__Your goal__: Rewrite the part of the items that opens with the line containing "NHK学生ロボコン2025に出場しました (75, 719)" and runs through the end of the items, replacing "Kontakt" with "Contact" and leaving everything else unchanged.

* START Task input *

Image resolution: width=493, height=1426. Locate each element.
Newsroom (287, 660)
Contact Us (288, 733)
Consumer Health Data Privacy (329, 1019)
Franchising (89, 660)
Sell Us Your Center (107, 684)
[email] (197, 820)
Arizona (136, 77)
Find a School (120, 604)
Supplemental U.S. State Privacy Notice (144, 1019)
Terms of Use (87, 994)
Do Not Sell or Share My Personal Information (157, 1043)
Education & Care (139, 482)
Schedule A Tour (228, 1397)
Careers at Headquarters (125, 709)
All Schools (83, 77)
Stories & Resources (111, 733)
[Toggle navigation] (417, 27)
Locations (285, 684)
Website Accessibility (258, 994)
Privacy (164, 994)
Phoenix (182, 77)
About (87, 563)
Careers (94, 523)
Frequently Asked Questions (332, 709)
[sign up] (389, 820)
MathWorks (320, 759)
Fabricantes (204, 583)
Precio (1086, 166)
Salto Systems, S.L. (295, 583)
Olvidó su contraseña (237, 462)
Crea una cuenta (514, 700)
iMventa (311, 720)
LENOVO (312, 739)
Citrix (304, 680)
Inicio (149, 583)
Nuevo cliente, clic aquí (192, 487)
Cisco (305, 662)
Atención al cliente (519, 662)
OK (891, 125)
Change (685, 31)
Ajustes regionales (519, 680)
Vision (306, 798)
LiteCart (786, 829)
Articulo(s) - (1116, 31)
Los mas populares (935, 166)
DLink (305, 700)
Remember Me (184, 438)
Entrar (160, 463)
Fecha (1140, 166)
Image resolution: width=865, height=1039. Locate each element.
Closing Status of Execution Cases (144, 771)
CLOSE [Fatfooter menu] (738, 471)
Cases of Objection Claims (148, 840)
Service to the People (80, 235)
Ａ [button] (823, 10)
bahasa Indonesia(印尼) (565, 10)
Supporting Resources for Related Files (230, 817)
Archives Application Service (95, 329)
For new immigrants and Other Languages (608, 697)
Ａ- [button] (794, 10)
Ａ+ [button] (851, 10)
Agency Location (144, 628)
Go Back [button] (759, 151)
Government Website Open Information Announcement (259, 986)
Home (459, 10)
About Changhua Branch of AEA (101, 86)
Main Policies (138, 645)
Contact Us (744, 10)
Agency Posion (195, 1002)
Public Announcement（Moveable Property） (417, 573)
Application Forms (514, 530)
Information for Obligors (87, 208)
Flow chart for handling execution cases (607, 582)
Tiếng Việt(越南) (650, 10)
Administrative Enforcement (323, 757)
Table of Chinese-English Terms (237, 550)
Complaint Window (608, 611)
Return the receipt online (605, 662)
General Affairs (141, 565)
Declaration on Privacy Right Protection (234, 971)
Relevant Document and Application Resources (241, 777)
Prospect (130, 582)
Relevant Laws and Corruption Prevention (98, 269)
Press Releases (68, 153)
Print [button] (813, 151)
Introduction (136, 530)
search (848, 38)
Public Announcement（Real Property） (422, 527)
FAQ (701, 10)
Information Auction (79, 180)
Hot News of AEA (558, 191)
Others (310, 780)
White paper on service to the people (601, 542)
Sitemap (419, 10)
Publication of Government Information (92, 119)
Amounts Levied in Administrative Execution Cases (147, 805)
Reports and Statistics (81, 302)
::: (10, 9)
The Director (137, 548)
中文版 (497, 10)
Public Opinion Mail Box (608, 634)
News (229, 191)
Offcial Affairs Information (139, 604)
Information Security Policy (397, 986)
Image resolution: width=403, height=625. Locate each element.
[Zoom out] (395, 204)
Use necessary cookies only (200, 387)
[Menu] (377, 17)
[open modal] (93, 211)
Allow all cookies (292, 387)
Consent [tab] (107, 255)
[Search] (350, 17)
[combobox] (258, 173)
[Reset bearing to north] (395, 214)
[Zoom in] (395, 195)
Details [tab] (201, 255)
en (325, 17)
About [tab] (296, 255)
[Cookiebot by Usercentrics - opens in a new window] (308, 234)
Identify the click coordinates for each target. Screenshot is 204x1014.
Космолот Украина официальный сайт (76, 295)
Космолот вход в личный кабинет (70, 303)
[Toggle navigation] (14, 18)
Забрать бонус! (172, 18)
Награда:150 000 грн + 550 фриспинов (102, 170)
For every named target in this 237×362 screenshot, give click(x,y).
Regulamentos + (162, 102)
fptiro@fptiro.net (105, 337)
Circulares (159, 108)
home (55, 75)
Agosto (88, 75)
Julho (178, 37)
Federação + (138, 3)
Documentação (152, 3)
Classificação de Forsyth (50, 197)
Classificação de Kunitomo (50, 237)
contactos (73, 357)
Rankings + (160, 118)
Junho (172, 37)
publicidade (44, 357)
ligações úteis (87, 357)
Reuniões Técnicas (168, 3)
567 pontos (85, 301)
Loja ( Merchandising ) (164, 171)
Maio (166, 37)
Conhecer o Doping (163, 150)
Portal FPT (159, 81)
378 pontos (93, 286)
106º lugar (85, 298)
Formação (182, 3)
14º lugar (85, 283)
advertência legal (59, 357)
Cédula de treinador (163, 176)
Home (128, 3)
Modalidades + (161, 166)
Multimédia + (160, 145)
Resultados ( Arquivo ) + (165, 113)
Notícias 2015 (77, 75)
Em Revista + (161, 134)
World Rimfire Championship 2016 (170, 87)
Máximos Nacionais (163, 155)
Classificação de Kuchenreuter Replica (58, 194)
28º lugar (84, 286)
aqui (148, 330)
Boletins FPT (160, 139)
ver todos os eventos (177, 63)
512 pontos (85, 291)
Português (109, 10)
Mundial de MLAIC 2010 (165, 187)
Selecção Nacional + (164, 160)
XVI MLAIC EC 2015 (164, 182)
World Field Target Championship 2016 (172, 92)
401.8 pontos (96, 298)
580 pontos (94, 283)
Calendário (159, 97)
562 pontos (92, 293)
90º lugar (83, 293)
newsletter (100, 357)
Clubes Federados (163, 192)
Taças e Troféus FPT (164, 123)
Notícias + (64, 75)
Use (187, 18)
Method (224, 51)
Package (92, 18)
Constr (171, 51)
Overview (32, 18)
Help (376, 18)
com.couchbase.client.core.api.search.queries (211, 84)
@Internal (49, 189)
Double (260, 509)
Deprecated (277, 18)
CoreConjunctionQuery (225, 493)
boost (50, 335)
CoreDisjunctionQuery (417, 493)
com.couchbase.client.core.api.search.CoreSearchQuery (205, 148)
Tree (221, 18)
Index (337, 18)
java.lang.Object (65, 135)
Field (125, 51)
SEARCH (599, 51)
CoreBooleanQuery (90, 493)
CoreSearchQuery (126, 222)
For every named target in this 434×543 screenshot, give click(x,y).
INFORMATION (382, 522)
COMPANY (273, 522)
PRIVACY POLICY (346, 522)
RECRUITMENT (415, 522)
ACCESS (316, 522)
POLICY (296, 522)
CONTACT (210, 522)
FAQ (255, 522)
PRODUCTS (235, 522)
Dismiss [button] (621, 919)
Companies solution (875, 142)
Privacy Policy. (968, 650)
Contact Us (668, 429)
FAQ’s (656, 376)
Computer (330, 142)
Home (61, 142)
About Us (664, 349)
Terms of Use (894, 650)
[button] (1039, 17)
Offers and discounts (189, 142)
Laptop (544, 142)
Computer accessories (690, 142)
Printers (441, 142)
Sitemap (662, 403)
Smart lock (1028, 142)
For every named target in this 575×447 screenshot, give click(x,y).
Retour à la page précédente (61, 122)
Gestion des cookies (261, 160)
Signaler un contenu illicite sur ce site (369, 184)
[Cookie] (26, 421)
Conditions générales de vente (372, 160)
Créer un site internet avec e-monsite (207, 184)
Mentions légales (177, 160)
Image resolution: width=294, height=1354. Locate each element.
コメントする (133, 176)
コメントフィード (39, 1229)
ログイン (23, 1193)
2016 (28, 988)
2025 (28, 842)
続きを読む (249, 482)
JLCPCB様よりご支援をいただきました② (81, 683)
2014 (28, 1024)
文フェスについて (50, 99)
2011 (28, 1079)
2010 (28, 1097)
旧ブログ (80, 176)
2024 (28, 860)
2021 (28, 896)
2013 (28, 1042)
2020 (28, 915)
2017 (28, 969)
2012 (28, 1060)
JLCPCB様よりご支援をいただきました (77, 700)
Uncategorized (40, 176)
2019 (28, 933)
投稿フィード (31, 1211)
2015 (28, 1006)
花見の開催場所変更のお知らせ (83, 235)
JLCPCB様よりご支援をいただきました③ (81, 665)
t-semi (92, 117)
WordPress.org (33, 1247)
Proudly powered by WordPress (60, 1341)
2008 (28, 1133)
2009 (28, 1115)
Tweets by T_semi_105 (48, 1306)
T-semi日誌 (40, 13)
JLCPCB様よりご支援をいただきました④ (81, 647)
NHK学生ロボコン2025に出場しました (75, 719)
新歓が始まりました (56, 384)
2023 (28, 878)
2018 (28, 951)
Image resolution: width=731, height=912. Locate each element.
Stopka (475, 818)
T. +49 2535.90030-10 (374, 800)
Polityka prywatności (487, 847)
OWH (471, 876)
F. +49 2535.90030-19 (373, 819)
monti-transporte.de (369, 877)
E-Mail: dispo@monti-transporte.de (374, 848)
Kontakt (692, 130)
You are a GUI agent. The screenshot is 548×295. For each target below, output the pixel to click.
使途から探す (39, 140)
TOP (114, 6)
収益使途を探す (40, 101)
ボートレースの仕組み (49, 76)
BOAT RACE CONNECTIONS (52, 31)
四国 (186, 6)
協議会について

* END Task input *

__Answer for this exercise__:
NHK学生ロボコン2025に出場しました (75, 719)
新歓が始まりました (56, 384)
2023 (28, 878)
2018 (28, 951)
Image resolution: width=731, height=912. Locate each element.
Stopka (475, 818)
T. +49 2535.90030-10 (374, 800)
Polityka prywatności (487, 847)
OWH (471, 876)
F. +49 2535.90030-19 (373, 819)
monti-transporte.de (369, 877)
E-Mail: dispo@monti-transporte.de (374, 848)
Contact (692, 130)
You are a GUI agent. The screenshot is 548×295. For each target below, output the pixel to click.
使途から探す (39, 140)
TOP (114, 6)
収益使途を探す (40, 101)
ボートレースの仕組み (49, 76)
BOAT RACE CONNECTIONS (52, 31)
四国 (186, 6)
協議会について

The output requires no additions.